====== DATA TO EXAMINE

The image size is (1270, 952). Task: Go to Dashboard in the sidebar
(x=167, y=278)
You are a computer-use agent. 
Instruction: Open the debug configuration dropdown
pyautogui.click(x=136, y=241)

============

All of the entries above need to be printed again exactly.

**EXERCISE RESPONSE**
The image size is (1270, 952). Task: Go to Dashboard in the sidebar
(x=167, y=278)
You are a computer-use agent. 
Instruction: Open the debug configuration dropdown
pyautogui.click(x=136, y=241)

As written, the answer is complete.